S144 update after first 2 months

Since the introduction of the new anti-squatting legislation on the 1st September conditions have obviously got more difficult for those trying to house themselves or make other use of empty properties.

The law (S144 LASPO 2012) makes it a criminal offence to be trespassing in a residential property with the intention of living there.

Some people have been arrested and a few imprisoned for the crime of trying to house themselves. There is no evidence that the properties they were in have been put to use since, nor that any more affordable and accessible housing has been produced. In fact housing costs, particularly in London continue to increase and benefit caps affect increasing numbers of people.

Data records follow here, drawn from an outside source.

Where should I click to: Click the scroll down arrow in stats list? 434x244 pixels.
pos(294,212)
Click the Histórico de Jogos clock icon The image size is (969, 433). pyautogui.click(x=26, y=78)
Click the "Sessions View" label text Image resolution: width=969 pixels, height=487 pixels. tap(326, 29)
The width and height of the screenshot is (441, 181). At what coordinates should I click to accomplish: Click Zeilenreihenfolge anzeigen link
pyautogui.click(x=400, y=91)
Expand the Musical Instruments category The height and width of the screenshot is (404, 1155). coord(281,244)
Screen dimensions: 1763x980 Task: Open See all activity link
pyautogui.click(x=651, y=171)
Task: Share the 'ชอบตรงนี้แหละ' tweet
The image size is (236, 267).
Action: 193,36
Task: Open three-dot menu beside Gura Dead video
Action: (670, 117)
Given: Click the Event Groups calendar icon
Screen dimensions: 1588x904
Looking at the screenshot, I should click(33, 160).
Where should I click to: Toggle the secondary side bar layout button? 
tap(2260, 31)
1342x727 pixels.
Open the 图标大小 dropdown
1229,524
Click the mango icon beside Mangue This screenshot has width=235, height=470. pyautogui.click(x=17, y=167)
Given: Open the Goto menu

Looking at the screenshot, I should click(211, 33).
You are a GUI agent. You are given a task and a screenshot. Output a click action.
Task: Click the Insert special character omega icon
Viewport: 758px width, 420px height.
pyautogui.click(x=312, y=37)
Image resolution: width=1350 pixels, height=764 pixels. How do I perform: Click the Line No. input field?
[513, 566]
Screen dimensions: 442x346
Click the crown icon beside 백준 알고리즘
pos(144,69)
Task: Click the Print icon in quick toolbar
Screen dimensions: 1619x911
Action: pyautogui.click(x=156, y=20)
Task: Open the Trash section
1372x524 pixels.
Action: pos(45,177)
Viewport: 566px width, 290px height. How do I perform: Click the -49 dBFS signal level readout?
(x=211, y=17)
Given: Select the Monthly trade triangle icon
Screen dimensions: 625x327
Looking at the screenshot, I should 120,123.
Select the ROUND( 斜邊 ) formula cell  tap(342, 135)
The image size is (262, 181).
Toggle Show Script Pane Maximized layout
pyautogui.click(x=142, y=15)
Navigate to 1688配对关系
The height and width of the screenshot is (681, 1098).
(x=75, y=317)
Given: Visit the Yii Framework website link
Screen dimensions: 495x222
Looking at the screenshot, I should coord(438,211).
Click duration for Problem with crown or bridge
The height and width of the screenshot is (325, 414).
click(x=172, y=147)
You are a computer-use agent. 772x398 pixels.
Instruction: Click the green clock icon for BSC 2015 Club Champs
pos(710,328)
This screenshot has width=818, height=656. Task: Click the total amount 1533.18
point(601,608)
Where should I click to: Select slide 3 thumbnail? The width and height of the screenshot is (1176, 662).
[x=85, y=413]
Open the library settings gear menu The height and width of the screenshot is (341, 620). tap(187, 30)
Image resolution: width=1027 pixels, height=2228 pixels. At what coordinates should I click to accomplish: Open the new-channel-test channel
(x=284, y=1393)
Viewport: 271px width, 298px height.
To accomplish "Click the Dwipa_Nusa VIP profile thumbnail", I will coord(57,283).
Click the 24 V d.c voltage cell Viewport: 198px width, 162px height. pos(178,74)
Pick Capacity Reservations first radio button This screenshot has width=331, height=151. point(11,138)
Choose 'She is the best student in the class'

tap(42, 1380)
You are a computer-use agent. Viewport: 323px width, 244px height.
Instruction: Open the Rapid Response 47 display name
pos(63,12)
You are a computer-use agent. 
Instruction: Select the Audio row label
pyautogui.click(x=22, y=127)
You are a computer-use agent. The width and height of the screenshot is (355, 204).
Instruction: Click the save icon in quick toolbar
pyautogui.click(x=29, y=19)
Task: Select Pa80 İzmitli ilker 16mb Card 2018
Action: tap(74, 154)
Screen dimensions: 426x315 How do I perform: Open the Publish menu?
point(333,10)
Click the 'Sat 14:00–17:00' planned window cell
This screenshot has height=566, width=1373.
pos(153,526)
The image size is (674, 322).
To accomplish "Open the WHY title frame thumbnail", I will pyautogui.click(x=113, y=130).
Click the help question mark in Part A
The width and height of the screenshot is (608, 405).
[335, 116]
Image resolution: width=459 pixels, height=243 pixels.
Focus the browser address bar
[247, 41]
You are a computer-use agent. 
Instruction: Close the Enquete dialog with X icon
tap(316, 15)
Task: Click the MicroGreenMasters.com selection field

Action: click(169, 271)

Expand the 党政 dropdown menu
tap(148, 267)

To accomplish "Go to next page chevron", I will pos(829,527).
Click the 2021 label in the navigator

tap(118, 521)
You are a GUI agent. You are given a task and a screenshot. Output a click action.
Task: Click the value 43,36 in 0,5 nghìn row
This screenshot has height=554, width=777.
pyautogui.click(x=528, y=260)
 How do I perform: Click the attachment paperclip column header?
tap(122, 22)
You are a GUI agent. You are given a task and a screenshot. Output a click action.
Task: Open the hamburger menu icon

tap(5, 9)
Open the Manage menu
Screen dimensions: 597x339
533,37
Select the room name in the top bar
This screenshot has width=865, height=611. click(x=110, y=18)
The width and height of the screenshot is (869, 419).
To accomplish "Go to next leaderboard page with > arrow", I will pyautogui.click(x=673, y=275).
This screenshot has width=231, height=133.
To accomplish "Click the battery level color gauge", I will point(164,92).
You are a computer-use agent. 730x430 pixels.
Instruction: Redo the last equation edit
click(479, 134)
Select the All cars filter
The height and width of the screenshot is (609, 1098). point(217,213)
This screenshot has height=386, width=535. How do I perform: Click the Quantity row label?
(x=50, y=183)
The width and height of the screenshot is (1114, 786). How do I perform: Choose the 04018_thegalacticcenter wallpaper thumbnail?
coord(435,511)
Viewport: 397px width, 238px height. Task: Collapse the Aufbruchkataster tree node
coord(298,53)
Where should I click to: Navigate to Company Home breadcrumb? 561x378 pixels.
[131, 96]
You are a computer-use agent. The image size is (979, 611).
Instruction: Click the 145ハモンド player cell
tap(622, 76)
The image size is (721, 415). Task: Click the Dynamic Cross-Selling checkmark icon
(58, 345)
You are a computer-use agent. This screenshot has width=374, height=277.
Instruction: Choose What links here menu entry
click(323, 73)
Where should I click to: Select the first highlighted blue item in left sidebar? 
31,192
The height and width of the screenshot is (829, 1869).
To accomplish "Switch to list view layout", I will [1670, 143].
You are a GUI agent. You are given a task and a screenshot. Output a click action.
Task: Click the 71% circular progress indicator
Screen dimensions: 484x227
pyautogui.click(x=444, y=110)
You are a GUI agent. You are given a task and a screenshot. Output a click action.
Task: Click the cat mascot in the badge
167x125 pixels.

Some people have moved out of their homes, many who had been living in them and looking after them for years after the owners had abandoned them. Other people remain in their homes despite the new law, determined to resist for as long as possible.

People who know about the law change are generally now squatting in non-residential buildings, pubs, offices, warehouses …… These require people to be more organized, and to able to work in groups, so excluding some of the more vulnerable people who have in the past been able to fall back on squatting. They are also more likely to put people into confrontations with owners and their agents who do not know or care about the law. However many on-residential properties can be made into perfectly good homes, and social spaces, and some owners can be made to understand the benefits of properties being occupied and looked after.

The police have acted in a fairly arbitrary manner, in most cases waiting for someone claiming to be an owner to come forward, and then most often accepting their statements even if their version is challenged. On other occasions police appear to have made up their own mind that the occupiers were trespassing (against whom not always being clear). Some police have somehow not understood that a funeral parlour is not residential, have threatened people with arrest who were not living or intending to live to live in the property and many police are confused about the part of the law which says that people who have had a licence are not committing an offence. Advisory Service for Squatters and Squatters Legal Network intend to follow up on these abuses and will be encouraging those affected to sue.

Some parts of the government continue to put on pressure to make things worse, by criminalizing squatting in non-residential properties as well. This is despite the fact that their campaign was previously based on the false idea that people’s homes were being squatted and that this needed to be stopped. [in fact legislation in existence since 1977 made this illegal already]

ASS, along with Squatters Legal Network, SQUASH (Squatters Action for Secure Homes) and others, will continue to struggle for people to be able to house themselves, and to put empty property to use.